In prehistoric times, our ancestors formed tribes to endure an unpredictable world. These early societies focused on gathering food, reproducing, and defending themselves from danger. Building such groups was difficult, especially without formal language; connections relied on gestures, sounds, drawings, and shared actions. Yet from this struggle emerged the beginnings of language, and with it the ability to communicate, cooperate, and eventually build communities and nations. As our capacity to understand one another grew, the focus of human life gradually shifted from mere survival toward connection, creativity, and shared meaning.
Language also sharpened our consciousness. We developed a sense of who we are and what we need. Over time, tribes transformed into families and friendships, and social contact became something we seek for two reasons: subconsciously, to maintain emotional and cognitive health; and consciously, to enjoy life beyond the suffering that comes with existence. When people lack social bonds, loneliness often follows and with it higher rates of illness and mortality.
Consider the extreme example of solitary confinement. A person isolated for months, with only brief interactions, usually experiences a steep decline in mental health and cognitive function. Research shows that without meaningful human contact, our ability to think clearly, regulate emotion, and stay grounded in ourselves erodes. We are social creatures down to our core.

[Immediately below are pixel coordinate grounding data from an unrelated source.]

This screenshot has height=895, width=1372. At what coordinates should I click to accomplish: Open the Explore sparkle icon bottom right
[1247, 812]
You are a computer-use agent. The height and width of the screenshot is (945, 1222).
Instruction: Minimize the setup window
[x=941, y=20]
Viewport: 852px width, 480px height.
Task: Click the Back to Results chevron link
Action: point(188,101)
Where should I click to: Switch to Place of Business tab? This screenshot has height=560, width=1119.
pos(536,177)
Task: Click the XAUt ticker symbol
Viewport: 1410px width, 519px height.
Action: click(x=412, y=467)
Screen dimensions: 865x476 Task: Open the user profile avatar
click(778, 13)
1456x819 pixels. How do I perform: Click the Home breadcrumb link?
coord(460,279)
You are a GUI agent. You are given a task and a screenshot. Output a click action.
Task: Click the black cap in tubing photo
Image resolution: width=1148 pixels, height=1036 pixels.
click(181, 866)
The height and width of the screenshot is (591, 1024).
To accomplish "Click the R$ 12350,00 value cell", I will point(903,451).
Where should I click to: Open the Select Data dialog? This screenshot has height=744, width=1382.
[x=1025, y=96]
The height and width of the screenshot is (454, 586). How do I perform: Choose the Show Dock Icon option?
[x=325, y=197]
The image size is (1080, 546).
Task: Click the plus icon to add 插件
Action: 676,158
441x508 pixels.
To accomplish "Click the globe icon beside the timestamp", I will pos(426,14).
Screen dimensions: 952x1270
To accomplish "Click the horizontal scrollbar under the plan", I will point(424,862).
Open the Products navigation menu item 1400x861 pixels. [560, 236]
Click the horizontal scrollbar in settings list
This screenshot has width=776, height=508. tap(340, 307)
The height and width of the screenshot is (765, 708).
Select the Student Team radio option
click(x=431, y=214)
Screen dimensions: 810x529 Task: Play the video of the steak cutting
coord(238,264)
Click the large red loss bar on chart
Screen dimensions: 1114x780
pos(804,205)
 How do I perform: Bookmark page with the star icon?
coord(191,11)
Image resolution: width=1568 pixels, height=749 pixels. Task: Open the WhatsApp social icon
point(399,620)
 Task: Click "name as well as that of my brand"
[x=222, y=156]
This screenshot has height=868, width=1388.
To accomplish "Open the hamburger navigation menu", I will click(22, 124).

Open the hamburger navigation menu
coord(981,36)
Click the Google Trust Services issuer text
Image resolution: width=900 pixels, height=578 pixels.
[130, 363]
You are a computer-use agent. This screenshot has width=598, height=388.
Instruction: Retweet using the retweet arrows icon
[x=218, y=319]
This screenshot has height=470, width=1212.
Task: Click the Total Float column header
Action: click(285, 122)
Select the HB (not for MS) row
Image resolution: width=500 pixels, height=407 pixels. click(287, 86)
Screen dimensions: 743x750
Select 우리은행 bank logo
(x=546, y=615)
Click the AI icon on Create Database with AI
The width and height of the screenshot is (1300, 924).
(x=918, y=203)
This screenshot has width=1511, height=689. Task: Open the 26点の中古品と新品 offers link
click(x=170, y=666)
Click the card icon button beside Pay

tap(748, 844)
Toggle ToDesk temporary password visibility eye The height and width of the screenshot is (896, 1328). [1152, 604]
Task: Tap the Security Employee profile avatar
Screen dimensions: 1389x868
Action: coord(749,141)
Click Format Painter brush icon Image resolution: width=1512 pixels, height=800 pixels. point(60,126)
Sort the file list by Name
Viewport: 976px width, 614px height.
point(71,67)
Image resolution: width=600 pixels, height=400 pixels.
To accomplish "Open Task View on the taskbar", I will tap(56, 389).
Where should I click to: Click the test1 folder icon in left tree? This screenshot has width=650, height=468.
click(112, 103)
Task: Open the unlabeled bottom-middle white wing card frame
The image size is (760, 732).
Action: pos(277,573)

If relationships are so essential, how do we build ones that last? In today’s hyperconnected yet fragmented world, people often shift from strangers to friends and then into a peculiar in-between state when contact fades. This can make lasting relationships seem elusive. But the process is less mysterious than it feels. Much of relationship-building happens subconsciously: the warmth or ease you feel with someone emerges over time, often requiring around 200 hours of shared interaction to develop deeply. Every conversation, digital or in person, feeds this process. Consciously, we choose who we spend time with; subconsciously, our mind decides how we feel about them.
Not every connection is meant to last forever. Some relationships are temporary companions for specific chapters of life. It is natural to feel disappointment when they fade, but they leave traces, subtle changes in personality, perspective, or emotional understanding. To call a relationship “complete” is a bittersweet thing, but it is not a failure. It is part of growing.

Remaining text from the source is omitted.